Pub Date: May 20th, 2014
Publisher: Booktrope Seattle

Young priest Joe Stanton is hunted by a vicious military-industrial conspiracy when he becomes the latest man afflicted by mystic—and very likely fatal—visions of strange marine environments and parental loss.

Bennett’s (Battle for Cascadia, 2011, etc.) sure hand keeps this apocalyptic yarn from sinking in outsized action and borderline-cartoonish characterizations. Joe Stanton is a handsome, compassionate yet two-fisted Episcopal priest with a girlfriend, Ella, who everyone agrees is stunningly gorgeous. Joe is suddenly seized by panicked visions of a deceased daughter he never had and overwhelming emotions of grief and loss. When amateur video of Stanton’s public meltdown goes viral, the incident draws the attention of Erebus, a rogue international military-security contractor (think Blackwater). Two of their divers suffered identical symptoms and died with what appeared to be brain tumors. Sheldon Beck, psychopath scion of the alpha-predator family that runs Erebus, wants to know the connection.

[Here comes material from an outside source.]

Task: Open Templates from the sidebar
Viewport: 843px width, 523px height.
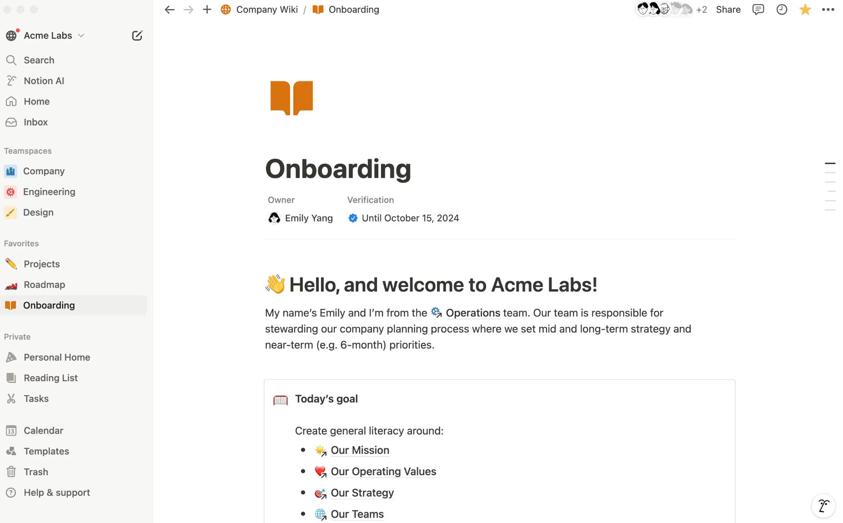Action: tap(46, 451)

Beck and his sadistic mercenaries, amoral doctors and ex–Special Forces killers have Joe and Ella under surveillance on the Washington state coastline, as the couple realizes Joe is telepathically linked to an astounding event unfolding in Earth’s oceans. Sci-fi fans may sense parallels with the comedic plotlines of Star Trek IV: The Voyage Home (1986) or Douglas Adams’ So Long, and Thanks for All the Fish (1984); this time, though, it’s played straight. Yet Bennett, after a neat Dean Koontz–style curtain-raiser, keeps raising the stakes. And, like a clever magician, he diverts the reader’s attention while taking the ecological-end-times scenario to the next level. The tone is consistent with much Christian-oriented fantasy fiction—the title apparently refers not only to the year this takes place, but also to a biblicalchapter and verse—and there are functional equivalents of a deity, the devil and a Christ-like sacrifice. But the emphasis is on environmentalism more so than evangelism. Indeed, except for the ever virtuous hero and heroine, Homo sapiens don’t seem to be deemed a species worth saving.

Deft storytelling and a riptide of action propel this cataclysmic narrative along, regardless of its eco-religious ballast.